TenantAtlas/specs/096-ops-polish-assignment-dedupe-system-tracking/spec.md

# Feature Specification: 096 — Ops Polish Bundle (Assignment job summaries + job dedupe + system job tracking + seeder DX)

**Feature Branch**: `096-ops-polish-assignment-dedupe-system-tracking`
**Created**: 2026-02-15
**Status**: Draft
**Input**: User description: "096 — Ops Polish Bundle (Assignment job summaries + job dedupe + system job tracking + seeder DX)"

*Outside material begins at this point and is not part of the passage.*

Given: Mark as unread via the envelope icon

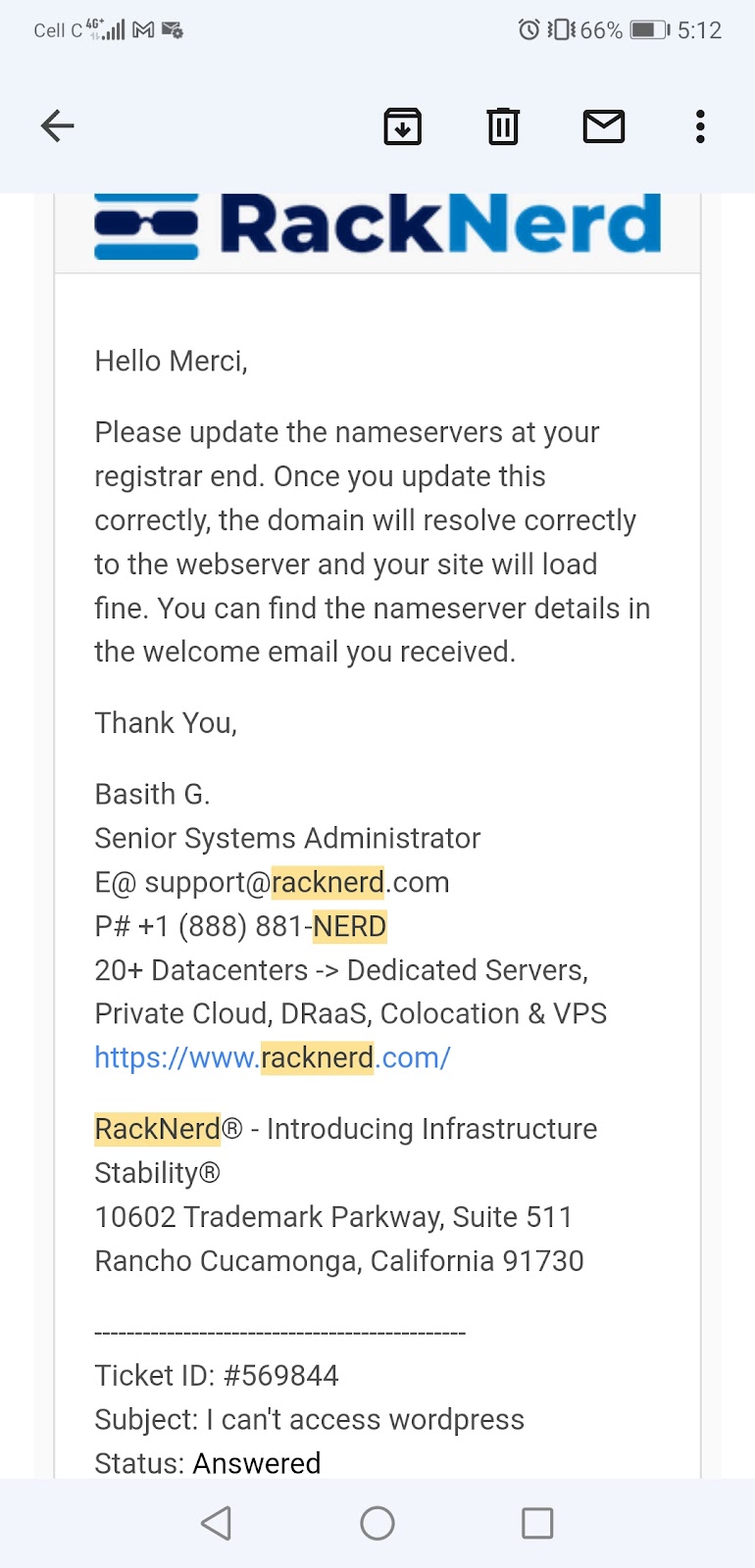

## Spec Scope Fields *(mandatory)*

- **Scope**: tenant
- **Primary Routes**: None (background operations only)
- **Data Ownership**: tenant-owned operational records (run tracking + run outcomes) and tenant seed data
- **RBAC**: No new permissions; no changes to user-facing authorization behavior (existing gates/policies remain the source of truth for starting operations)

## Clarifications

### Session 2026-02-15

- Q: What is the dedupe identity rule for assignment jobs? → A: Use `operation_run_id` when available; otherwise dedupe by `tenant_id + job_type + stable input fingerprint` (no secrets).
- Q: If an assignment job retries, how should `OperationRun` summary counters be persisted? → A: On completion (success or terminal failure), write/overwrite the run’s counters so they reflect the final attempt.
- Q: What deduplication duration should we enforce for assignment jobs? → A: 15 minutes.
- Q: For seeded tenants, what format should `tenants.external_id` use? → A: UUID string (v4).
- Q: What `OperationRun.type` should we use for `ReconcileAdapterRunsJob` tracking? → A: `ops.reconcile_adapter_runs`.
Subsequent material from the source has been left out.